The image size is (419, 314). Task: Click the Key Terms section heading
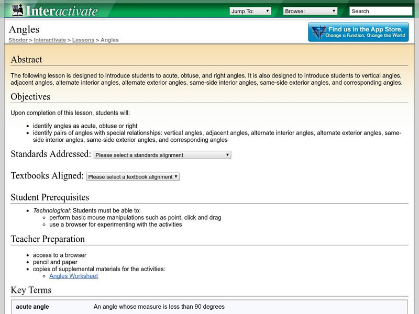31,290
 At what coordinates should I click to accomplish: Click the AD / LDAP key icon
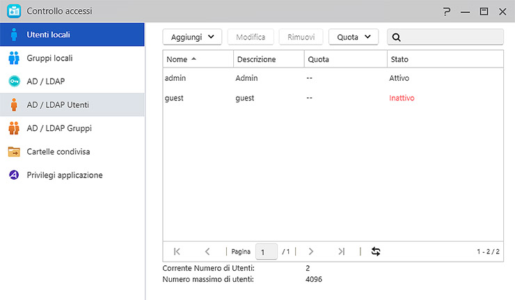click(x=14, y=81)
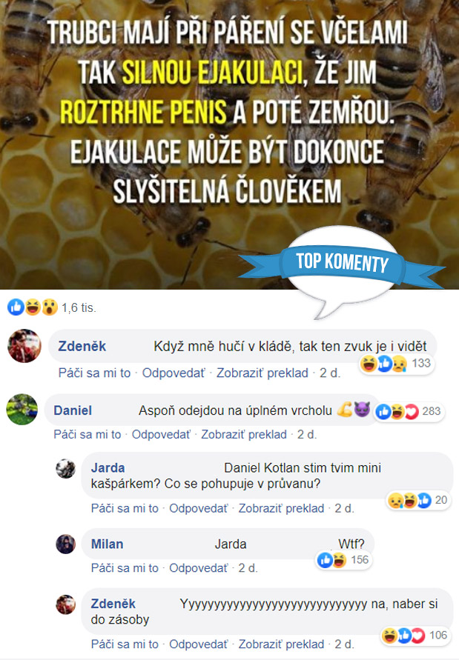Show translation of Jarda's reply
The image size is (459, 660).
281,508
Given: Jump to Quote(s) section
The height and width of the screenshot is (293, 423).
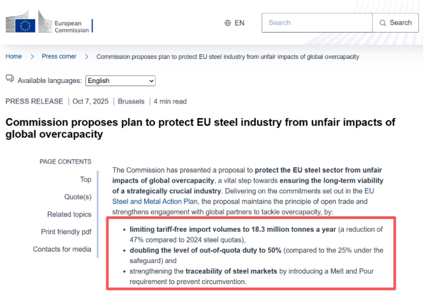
--
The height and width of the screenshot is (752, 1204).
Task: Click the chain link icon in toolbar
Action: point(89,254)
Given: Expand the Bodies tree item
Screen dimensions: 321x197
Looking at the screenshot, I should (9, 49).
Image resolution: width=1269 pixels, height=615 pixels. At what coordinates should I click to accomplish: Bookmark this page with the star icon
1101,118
==
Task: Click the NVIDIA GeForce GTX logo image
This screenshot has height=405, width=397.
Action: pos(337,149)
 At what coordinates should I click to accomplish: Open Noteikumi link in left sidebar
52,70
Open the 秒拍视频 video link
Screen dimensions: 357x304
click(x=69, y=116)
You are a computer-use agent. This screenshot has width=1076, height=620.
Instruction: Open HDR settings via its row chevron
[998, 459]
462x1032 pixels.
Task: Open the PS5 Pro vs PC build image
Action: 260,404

How to complete this task
Every line holding the word "Given" should be copied out of the material.

Your solution
Given: Jump to Quote(s) section
Given: Expand the Bodies tree item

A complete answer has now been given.